In Cinemas August 4. If you care.

(By Lizzie Lamb,

MIFF Review: Bunce + The Guard

28 Jul

Drinkin' Milkshakes, takin' names.

I struggle to think of a way to describe The Guard that doesn’t make it sound like a Gaelic Paul Blart: Mall Cop, and that isn’t right.

A small town Irish cop Gerry Boyle (Brendan Gleeson) who may be very very smart or very very stupid foils a drug smuggling operation. Plus Don Cheadle is there. There’s your basic plot. The beauty here is in the details, but frankly I would spoil it for you if I divulged a single one.

Instead, be satisfied that this is a character film, all about Gerry, and he is a lovable rogue of the old school. He’s a secretly competent oaf and endearingly brusque, also gross, surprising, and rather naughty. He has the upper-hand of the underestimated, and when bigger fish come to his pond, he holds his own. This film is a really funny, brilliantly-timed galloping romp and unless you are ethically opposed to fun you will have it if you see it.

It screens along with the Stephen Fry short Bunce, which is a sweet little picture of Fry’s school days. His addiction to sweets (I know how he feels) is his downfall. It’s cute to see a perspicacious baby-Stephen, and cuter still to see Fry play his erstwhile headmaster. I wonder if he felt a degree of closure getting to pretend to cane his younger self? I hope so.

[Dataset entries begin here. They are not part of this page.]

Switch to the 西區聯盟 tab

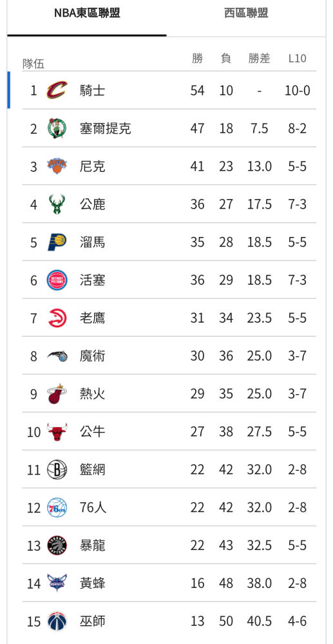246,13
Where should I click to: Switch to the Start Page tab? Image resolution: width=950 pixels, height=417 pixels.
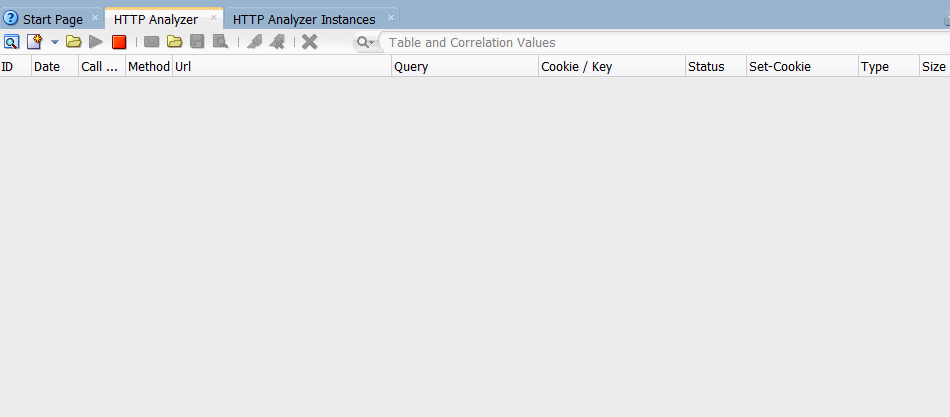[53, 19]
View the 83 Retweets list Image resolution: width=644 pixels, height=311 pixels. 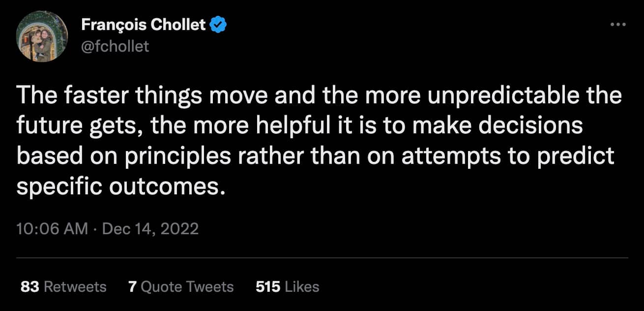(x=63, y=287)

MIFF 2011 Film Review: SUBMARINE

24 Jul

Judging by the packed crowd for Richard Ayoade’s directorial debut Submarine, I don’t really need to write a review. As I left the cinema about fifty people were lined up on Russell Street, switching on their phones. Everyone of the people I passed was saying ‘Yeah, just got out of Submarine, it was great!’ Needless to say, if someone suggests you see Submarine and you’re concerned it won’t live up to the hype so you jump online and read a review: stop being a chump and go see the damn movie.

Oliver Tate is a precocious fifteen year old with a self-obsession to rival Narcissus. His social ineptitude is not total however, given his ability to achieve certain primary goals for young teenage boys in the arse-end of Wales: getting a girlfriend, and convincing her to have sex with him. He is sort of like (Peep Show‘s) Mark Corrigan as a teen, but thanks to Ayoade’s skillful direction, it doesn’t come off as Old Hat when Oliver starts doing very carefully thought-out but incredibly stupid things in the name of familial harmony.

Richard Ayoade doesn’t just do a great job with cartoonish nerds. His writing gloriously portrays all the stilted freaks, his understanding of awkward people is total. Character humour is sadly lacking in so much gross physical comedy these days, and Submarine manages to skirt the line and have both: Paddy Considine’s be-mulleted psychic ninja being a standout example.

But don’t take my word for it: take everyone else’s.